You guessed it. That deal the Edwards and the Josephs struck shifted the property line. The shift was just enough that the new line left part of the Garners’ Deep Creek pier in the Edwards’ riparian right of way and part of the pier in the Josephs’.
Since the Garners never had an agreement with Josephs for an easement, the Garners got nervous that their easement from Edwards was effectively undercut. Their pier, after all, would be on the Josephs’ property.
And what do nervous people do? They sue the people who made them nervous.
In this case, the Garners sued the Josephs, in 2019, to set aside the 2018 judgment order between Josephs and Edwards.
It’s worth pausing here for a minute to consider what a big deal it is, in Virginia, to set aside a final judgment order. Rule 1:1 of the Rules of the Supreme Court of Virginia says judgments are final after 21 days. It’s not an accident that that rule is our first rule and the deadline appears in the first sentence of that first rule. Finality is a big deal.
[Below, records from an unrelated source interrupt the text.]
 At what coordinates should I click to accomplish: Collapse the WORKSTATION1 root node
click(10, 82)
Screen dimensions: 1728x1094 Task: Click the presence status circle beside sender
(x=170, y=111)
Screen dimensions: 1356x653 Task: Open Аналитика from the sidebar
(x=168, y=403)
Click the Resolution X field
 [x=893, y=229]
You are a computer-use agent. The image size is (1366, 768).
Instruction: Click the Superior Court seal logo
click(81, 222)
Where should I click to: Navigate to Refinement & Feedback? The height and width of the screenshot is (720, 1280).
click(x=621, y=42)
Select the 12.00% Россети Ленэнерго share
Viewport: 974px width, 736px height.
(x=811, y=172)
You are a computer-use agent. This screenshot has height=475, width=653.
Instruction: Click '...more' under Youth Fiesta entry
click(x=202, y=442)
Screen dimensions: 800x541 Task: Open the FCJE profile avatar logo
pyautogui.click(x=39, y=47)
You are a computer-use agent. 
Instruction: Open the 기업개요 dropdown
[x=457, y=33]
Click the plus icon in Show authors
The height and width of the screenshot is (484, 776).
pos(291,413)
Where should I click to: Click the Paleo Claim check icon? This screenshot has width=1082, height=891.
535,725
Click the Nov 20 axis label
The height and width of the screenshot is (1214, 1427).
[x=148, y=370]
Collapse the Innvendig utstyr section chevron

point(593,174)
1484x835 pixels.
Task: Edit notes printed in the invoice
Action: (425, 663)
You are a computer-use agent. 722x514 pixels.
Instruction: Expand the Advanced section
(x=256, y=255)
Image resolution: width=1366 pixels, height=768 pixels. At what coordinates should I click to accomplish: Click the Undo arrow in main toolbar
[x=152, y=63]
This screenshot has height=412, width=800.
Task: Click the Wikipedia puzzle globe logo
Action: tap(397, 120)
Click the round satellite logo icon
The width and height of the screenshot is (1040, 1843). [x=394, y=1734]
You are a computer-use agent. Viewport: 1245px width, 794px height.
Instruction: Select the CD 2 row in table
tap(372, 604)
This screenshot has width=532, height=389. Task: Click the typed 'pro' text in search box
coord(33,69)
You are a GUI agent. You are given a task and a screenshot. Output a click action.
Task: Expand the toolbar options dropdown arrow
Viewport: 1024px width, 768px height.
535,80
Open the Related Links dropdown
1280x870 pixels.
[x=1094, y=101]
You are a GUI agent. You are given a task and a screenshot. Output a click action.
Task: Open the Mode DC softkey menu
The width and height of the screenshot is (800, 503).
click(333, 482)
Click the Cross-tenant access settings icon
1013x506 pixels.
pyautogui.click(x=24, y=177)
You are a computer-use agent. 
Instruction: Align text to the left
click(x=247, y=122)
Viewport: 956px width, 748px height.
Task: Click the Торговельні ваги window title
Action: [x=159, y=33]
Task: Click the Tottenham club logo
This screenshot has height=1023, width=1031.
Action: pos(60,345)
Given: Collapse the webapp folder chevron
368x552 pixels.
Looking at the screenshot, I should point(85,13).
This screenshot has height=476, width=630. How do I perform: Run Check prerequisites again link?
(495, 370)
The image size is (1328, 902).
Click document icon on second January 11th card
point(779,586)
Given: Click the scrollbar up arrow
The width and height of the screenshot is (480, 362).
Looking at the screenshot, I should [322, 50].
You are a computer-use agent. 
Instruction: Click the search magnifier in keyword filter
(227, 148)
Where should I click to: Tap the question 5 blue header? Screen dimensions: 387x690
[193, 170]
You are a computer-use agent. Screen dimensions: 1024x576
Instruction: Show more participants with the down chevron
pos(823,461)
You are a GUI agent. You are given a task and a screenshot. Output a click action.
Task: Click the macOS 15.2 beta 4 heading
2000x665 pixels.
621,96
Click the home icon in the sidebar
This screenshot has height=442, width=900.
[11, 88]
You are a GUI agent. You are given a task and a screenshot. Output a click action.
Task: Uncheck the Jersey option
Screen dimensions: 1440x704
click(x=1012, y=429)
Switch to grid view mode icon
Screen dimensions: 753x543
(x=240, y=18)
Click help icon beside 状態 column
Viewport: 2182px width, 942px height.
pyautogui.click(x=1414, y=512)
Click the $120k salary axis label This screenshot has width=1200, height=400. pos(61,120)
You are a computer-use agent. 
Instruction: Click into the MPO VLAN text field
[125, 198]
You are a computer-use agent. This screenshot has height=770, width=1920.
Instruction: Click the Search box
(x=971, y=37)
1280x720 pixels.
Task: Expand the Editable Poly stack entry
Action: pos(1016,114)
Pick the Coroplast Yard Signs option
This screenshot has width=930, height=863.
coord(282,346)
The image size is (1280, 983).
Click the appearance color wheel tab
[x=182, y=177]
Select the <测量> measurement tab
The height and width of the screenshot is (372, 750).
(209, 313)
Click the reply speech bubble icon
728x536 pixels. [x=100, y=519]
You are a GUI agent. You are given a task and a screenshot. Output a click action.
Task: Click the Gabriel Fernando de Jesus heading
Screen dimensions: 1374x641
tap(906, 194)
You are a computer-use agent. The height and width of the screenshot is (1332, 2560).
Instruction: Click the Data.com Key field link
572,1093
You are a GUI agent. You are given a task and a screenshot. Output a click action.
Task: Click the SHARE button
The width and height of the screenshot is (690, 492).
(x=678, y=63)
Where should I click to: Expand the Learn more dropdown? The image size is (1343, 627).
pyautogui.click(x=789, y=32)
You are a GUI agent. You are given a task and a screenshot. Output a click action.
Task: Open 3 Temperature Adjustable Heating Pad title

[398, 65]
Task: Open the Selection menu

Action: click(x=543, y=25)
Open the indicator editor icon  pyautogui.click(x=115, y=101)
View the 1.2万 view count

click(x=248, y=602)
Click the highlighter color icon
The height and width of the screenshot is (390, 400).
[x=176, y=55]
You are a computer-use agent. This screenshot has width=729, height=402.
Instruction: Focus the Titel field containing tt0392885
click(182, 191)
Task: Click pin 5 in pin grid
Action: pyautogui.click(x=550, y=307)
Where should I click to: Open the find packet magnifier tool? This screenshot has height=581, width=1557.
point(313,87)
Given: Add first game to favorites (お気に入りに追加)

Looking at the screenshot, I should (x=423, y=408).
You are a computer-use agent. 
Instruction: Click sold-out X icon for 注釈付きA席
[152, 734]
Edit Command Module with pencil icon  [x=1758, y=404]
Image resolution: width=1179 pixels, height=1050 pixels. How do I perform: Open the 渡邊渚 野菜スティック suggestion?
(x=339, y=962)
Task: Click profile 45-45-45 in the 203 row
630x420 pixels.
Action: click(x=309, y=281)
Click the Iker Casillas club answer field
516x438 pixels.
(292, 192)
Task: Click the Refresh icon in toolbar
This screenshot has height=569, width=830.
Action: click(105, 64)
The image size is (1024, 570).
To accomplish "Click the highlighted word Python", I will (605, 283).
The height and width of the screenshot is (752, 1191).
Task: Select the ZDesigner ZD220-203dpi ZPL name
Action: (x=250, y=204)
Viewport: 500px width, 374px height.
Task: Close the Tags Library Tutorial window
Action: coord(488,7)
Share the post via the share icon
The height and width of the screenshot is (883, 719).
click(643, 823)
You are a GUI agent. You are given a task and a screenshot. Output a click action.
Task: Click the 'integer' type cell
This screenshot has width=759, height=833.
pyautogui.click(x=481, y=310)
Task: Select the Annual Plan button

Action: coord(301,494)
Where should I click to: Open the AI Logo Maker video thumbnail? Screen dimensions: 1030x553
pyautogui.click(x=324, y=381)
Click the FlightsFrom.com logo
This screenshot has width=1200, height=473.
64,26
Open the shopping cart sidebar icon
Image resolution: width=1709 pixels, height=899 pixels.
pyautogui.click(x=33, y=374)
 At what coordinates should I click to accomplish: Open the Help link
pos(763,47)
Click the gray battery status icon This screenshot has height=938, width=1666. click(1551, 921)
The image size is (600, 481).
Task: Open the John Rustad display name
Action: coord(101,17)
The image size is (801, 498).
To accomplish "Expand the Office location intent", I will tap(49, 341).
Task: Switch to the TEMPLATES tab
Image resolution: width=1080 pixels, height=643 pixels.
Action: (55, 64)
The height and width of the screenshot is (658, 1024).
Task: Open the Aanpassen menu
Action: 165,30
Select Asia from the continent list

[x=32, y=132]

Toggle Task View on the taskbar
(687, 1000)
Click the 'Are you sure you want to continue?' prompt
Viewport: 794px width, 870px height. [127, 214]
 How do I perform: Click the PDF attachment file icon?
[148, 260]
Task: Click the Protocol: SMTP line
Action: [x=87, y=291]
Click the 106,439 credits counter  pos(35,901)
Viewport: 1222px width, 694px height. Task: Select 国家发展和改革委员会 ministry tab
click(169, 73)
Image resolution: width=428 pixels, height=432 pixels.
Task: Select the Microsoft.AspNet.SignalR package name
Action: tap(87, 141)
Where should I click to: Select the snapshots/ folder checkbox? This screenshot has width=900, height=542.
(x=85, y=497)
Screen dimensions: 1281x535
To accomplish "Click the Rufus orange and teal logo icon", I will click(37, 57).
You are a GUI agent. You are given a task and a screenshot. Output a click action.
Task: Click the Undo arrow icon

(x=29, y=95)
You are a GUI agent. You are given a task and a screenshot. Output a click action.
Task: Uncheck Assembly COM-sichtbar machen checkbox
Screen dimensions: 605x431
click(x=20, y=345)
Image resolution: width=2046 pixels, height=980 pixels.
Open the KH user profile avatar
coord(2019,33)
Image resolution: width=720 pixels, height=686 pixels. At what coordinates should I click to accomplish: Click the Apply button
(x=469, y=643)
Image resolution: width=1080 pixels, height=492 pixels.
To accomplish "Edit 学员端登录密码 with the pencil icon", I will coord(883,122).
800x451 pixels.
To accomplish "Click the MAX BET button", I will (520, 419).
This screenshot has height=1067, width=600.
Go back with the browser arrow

The Garners, though, had an argument against finality. Their argument was that the 2018 final judgment between Edwards and Josephs wasn’t final because that lawsuit was fatally flawed from the beginning.
The fatal flaw? The lawsuit, even though it affected the Garners’ right to build and use their pier, went forward in 2018 with only Edwards and Joseph participating. The Edwards and Josephs got to litigate in 2018 but the Garners weren’t invited to the proceedings.
How can it be fair, the Garners asked, to affect their property rights in a lawsuit without first including them in the lawsuit?
Short answer: it’s not.
The Supreme Court made clear, as it has in the past, that “’all persons interested in the subject matter of a suit and to be affected by its results are necessary parties.’” Joining all the necessary parties in a lawsuit is important or the courts could be saddled with proliferating lawsuits. Worse, people with rights at stake might lose them without an opportunity to be heard in the case.
Most importantly: “the judgment in a suit filed in the absence of necessary parties can be set aside as void.” Take that Rule 1:1. Skip the necessary parties and your judgment isn’t final after 21 days or 21 years.
Which is what happened in Garner v. Josephs. The 2018 “final” judgment between Edwards and Josephs wasn’t final after all. It was void. Their boundary dispute is back alive. If they want to resolve it, they’ll have to invite the Edwards to that party. They, and we, are all suitably reminded that it’s necessary to tend to the necessaries.